Fix slow application startup due to code sign validation

July 24th, 2009

Sometimes you are faced with applications that seem to take ages to start up. Usually they freeze for about 30-40 seconds and then all of the sudden they come to live. This happens for both native and managed application and it sometimes manifest as an IIS/ASP/ASP.Net AppPool starting up slow on the first request. The very first thing I always suspect is code signing verification. When a signed module is checked the certificate verification engine may consider that the Certificate Revocation List (CRL) it posses is obsolete and attempt to download a new one. For this it connects to the internet. The problem occurs when the connectivity is either slow, or blocked for some reason. By default the verification engine will time out after 15 seconds and resume with the old, obsolete, CRL it has. The timeout can occur several times, adding up to start up times of even minutes. This occurs completely outside of the control of the application being started, its modules are not even properly wired up in memory so there is no question of application code yet running.

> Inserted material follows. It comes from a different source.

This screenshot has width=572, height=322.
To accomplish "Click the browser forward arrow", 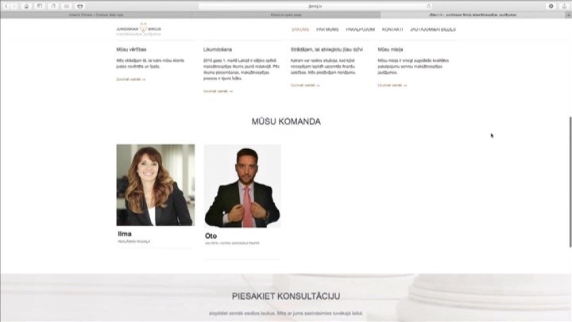I will (14, 6).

The information on this subject is scarce to say the least. Luckily there is an TechNet article that describes not only the process occuring, but also the controlling parameters: Certificate Revocation and Status Checking. To fix the problem on computers with poor internet conectivity, registry settings have to be modified in the HKLM\SOFTWARE\Microsoft\Cryptography\OID\EncodingType 0\CertDllCreateCertificateChainEngine\Config key:

ChainUrlRetrievalTimeoutMilliseconds
This is each individual CRL check call timeout. If is 0 or not present the default value of 15 seconds is used. Change this timeout to a reasonable value like 200 milliseconds.
ChainRevAccumulativeUrlRetrievalTimeoutMilliseconds
This is the aggregate CRL retrieval timeout. If set to 0 or not present the default value of 20 seconds is used. Change this timeout to a value like 500 milliseconds.

With these two changes the code signing verification engine will timeout the CRL refresh operation in 500 milliseconds. If the connectivity to the certificate authority site is bad, this will dramatically increase the application start up times for code signed applications.